WATCHED_DIR="/path/to/watched/directory"
FILE_NAME="yourfile.txt"
PYTHON_SCRIPT="/path/to/your/OCR_Agent.py"

if [ -f "$WATCHED_DIR/$FILE_NAME" ]; then
    python3 $PYTHON_SCRIPT
    # Optionally, move or delete the file after processing
    mv "$WATCHED_DIR/$FILE_NAME" "$WATCHED_DIR/processed/"
fi


In [None]:
# Make the Shell Script Executable:
# $ chmod +x /path/to/your/OCR_script.sh

In [None]:
# Set Up the Cron Job: Open the crontab editor:
# $ crontab -e

# add this line to crontab
# * * * * * /path/to/your/OCR_script.sh

In [None]:
# OCR_Agent.py
with open("/path/to/output/file.txt", "w") as f:
    f.write("File has been processed.")

# OCR - read file content

## Approach 1: PyPDF

In [None]:
# !pip install pypdf
# !curl -O https://github.com/AmitXShukla/RPA/blob/main/SampleData/The%20Ultimate%20Guide%20to%20Data%20Wrangling%20with%20Python%20-%20Rust%20Polars%20Data%20Frame.pdf

In [None]:
from pypdf import PdfReader

reader = PdfReader("../downloads/Python - understanding functions.pdf")
number_of_pages = len(reader.pages)
text = ''.join([page.extract_text() for page in reader.pages])
print(text[:2155])

import ollama

data =""
prompt = "how are args and kwargs different in python"
import ollama

def get_completion(prompt):
    output = ollama.generate(
        model="llama3.1",
        prompt=f"""answer this question : {prompt}"""
        )
    return output["response"]  # type: ignore

completion = get_completion(
    f"""Here is a local guide: <guide>{text}</guide>    

Please do the following:
1. Summarize the abstract about Python args 
and keyword args understanding at a kindergarten reading level. (In <kindergarten_abstract> tags.)
2. Write the Methods section as a recipe from the Moosewood Cookbook. (In <moosewood_methods> tags.)
"""
)
print(completion)

## Approach 2: Tesseract

To read text from images using Tesseract OCR in Python, we can use the pytesseract library, which is a Python wrapper for the Tesseract OCR engine. Here's an example code snippet:

[download tesseract here](https://tesseract-ocr.github.io/tessdoc/#binaries)
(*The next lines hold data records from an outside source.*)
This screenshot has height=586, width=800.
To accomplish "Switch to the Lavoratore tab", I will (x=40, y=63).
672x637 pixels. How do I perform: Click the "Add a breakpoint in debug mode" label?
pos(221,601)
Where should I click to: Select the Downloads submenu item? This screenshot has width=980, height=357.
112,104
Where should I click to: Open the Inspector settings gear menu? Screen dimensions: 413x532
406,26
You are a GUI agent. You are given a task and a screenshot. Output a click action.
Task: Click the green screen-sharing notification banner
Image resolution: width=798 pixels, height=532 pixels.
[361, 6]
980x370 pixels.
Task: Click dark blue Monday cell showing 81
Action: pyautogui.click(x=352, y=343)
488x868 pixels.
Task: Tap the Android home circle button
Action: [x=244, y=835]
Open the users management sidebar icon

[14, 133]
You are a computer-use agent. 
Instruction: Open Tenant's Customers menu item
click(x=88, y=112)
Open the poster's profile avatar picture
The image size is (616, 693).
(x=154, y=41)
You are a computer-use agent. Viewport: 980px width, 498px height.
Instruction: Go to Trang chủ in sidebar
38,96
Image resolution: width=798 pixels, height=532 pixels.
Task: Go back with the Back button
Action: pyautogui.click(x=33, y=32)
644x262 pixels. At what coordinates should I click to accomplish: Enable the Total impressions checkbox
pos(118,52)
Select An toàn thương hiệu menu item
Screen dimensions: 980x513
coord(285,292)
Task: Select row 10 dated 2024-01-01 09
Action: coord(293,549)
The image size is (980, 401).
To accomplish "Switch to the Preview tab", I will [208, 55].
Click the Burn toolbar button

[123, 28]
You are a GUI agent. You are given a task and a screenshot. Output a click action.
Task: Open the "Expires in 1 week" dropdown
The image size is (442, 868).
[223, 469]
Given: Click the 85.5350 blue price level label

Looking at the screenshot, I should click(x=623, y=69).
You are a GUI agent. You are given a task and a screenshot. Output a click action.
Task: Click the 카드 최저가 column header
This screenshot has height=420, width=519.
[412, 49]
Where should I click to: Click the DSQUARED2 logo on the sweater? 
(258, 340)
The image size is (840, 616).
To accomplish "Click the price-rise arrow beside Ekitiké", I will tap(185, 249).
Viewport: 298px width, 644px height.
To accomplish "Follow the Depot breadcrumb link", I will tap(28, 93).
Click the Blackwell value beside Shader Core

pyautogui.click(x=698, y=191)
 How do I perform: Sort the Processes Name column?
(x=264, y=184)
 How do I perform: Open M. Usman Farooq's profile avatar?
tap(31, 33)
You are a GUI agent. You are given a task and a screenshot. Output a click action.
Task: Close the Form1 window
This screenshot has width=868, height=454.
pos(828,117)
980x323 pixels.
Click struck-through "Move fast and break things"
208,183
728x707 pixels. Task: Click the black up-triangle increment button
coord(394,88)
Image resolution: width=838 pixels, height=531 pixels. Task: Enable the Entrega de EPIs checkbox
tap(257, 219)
`Note that Tesseract OCR is not perfect and may not be able to extract text accurately from all images.`

In [None]:
# py -m pip install pytesseract PIL

In [None]:
from PIL import Image
img = Image.open('../downloads/AAPL.png')
img.show()

# make sure, you have tesseract included in your environment path

import os
os.getenv("tesseract")

In [None]:
import pytesseract
from PIL import Image

##############################################################################
# in case if tesseract is not included in PATH
pytesseract.pytesseract.tesseract_cmd = r'C:\amit.la\WIP\RPA\downloads\ts\tesseract.exe'
##############################################################################

def read_image_text(image_path):
    """
    Reads text from an image file using Tesseract OCR.

    Args:
        image_path (str): The file path to the input image.

    Returns:
        str: The extracted text from the image.
    """
    # Load the image file
    image = Image.open(image_path)

    # Use Tesseract OCR to extract the text from the image
    text = pytesseract.image_to_string(image)

    return text

# Example usage
image_path = "../downloads/APPL.png"
text = read_image_text(image_path)
print(text)

In [None]:
images = {
        "AAPL": "../downloads/AAPL.png",
        "ORCL": "../downloads/ORCL.png",
        "TSLA": "../downloads/TSLA.png",
        "GOOG": "../downloads/GOOG.png",
        "MSFT": "../downloads/MSFT.png"
    }

# automate reading images and creating text from these images
# you can further store these texts into a database

for key,value in images.items():
    # print(key, value)
    text = read_image_text(value)
    print(text)

## Approach 3: using Microsoft Document Services API

In [None]:
"""
This code sample shows Prebuilt Read operations with the Azure Form Recognizer client library. 
The async versions of the samples require Python 3.6 or later.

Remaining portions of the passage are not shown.